YOUR TASK:
Rescale the items from the line containing "You are a computer-use agent. This" down through the line containing "[x=382, y=378]" and give them all again, requests included, with each coordinate in the answers multiplied by 0.85 and rounded to a whole number, halves rounding up. Leave every other number unchanged.
== GIVEN ENTRIES ==
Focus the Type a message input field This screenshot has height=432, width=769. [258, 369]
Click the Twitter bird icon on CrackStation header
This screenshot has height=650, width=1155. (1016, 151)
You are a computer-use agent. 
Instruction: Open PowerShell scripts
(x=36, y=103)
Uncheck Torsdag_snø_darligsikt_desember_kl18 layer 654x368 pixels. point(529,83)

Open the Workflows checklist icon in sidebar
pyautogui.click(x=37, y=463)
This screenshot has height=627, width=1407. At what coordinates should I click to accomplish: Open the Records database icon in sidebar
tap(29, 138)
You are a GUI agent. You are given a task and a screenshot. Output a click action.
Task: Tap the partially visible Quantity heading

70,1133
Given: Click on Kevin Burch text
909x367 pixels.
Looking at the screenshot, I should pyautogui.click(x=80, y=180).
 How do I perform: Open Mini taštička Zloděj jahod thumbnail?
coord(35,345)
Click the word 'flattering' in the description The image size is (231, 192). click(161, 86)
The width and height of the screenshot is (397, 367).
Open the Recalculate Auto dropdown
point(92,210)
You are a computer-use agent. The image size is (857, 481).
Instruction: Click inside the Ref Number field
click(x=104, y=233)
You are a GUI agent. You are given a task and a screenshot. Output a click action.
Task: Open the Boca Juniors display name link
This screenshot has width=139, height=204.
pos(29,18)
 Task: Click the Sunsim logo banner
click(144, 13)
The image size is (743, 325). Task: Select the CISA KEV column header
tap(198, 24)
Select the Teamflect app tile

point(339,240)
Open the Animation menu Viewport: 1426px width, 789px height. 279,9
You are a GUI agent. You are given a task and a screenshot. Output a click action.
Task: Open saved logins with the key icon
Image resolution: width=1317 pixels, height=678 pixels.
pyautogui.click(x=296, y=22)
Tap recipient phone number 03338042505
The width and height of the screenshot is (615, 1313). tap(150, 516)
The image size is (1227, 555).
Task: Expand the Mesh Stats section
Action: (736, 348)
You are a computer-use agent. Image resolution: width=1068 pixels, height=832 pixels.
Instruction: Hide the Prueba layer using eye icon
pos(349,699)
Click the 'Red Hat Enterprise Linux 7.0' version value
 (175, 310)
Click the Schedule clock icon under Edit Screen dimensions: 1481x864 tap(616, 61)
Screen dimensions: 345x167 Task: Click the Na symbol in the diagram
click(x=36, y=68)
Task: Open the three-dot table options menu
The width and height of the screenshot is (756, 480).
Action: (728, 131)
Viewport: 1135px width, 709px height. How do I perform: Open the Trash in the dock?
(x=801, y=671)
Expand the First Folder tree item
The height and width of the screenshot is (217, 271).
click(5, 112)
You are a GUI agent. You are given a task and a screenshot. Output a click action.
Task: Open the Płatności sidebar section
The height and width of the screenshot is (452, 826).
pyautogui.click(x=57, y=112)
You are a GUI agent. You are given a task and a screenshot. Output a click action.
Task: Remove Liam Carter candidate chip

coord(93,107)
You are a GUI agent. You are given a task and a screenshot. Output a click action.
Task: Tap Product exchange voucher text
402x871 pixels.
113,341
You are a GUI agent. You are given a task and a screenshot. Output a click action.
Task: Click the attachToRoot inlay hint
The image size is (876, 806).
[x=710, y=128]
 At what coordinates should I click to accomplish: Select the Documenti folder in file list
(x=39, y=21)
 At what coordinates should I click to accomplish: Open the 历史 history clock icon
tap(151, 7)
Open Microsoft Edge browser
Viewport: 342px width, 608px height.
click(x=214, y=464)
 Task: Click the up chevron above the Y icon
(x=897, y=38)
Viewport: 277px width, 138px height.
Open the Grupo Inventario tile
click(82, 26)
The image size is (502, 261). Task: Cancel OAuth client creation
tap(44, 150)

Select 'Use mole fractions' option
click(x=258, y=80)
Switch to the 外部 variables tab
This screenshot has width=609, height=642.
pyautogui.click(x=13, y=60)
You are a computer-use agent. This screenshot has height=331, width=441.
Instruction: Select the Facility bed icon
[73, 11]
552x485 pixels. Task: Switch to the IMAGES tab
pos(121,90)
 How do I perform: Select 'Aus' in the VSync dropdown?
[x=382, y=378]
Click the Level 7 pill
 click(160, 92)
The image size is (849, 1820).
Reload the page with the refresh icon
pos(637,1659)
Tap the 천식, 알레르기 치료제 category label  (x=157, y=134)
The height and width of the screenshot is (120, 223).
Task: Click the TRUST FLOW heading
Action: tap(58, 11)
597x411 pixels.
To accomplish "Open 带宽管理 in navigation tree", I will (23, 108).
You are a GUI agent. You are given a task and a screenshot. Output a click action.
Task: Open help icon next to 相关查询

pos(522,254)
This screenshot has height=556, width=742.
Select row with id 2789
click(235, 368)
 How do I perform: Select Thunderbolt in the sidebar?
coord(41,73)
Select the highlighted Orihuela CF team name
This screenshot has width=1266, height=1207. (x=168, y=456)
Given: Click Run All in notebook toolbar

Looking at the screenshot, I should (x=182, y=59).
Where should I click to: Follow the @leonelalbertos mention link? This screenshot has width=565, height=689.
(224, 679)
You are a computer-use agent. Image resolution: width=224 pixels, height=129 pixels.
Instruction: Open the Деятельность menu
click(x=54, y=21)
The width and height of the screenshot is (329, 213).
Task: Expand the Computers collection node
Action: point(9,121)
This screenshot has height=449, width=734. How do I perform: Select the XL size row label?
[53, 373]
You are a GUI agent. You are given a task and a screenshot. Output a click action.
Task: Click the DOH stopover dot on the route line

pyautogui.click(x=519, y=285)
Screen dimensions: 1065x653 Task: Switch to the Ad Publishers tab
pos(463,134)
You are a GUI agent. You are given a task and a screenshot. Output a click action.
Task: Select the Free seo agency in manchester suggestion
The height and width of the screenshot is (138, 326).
===
TASK SOLUTION:
You are a computer-use agent. This screenshot has height=331, width=441.
Instruction: Select the Facility bed icon
[62, 9]
552x485 pixels. Task: Switch to the IMAGES tab
pos(103,77)
 How do I perform: Select 'Aus' in the VSync dropdown?
[x=325, y=321]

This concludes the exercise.